#### [Work instruction]
Using the records below, locate all lines containing "computer" and return them.

[Start of Attachment]

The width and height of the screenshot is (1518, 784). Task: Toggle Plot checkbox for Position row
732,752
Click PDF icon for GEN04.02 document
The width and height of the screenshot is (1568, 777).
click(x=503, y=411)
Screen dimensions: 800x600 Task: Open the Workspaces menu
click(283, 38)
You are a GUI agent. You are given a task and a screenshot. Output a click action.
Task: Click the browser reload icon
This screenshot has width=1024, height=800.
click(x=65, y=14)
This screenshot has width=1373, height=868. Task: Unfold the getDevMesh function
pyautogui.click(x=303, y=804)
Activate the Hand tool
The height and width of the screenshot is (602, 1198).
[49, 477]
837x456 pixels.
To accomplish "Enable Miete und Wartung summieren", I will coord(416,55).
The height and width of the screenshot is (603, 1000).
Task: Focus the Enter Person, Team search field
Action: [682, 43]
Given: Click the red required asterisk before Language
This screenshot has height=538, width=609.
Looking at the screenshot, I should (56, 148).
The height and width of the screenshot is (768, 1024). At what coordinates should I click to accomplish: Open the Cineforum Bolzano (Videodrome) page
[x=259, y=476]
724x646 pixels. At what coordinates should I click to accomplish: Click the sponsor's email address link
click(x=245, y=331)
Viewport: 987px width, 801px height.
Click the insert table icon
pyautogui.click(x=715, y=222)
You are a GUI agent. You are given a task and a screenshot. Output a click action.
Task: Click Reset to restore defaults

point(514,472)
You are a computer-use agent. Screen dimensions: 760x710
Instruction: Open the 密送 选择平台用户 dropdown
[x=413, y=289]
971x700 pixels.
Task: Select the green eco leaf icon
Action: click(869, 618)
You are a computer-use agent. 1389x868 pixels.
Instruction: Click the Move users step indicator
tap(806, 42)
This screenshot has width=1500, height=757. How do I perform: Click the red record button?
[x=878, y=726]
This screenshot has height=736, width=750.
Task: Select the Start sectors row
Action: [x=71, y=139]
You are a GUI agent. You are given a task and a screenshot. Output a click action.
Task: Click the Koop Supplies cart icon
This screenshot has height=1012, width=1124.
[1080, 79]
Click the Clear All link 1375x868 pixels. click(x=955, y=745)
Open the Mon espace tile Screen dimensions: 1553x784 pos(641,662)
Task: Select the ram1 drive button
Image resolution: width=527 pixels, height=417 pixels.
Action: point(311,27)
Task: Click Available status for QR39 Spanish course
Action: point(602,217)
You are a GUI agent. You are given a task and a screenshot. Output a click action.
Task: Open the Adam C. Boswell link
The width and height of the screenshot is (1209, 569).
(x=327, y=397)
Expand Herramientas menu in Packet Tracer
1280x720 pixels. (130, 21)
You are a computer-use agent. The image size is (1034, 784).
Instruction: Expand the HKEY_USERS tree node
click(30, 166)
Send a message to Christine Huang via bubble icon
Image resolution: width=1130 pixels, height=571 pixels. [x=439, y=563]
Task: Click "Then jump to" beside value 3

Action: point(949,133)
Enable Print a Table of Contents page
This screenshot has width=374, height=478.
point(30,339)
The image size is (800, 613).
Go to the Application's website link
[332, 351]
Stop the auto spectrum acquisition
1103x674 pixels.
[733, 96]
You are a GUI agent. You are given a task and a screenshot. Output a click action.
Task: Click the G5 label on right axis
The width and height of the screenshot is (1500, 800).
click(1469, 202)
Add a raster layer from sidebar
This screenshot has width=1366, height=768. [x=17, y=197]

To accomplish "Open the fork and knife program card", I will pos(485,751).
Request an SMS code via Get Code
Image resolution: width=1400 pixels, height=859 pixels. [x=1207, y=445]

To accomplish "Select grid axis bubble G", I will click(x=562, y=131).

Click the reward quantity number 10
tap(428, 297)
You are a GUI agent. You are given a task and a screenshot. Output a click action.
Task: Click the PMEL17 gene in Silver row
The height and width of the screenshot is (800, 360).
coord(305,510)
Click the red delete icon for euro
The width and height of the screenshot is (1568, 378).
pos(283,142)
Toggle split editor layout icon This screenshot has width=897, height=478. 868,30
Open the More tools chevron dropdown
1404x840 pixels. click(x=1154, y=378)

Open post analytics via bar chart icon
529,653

[End of Attachment]

#### [Response for this exercise]
You are a computer-use agent. Screen dimensions: 760x710
You are a computer-use agent. 1389x868 pixels.
You are a computer-use agent. The image size is (1034, 784).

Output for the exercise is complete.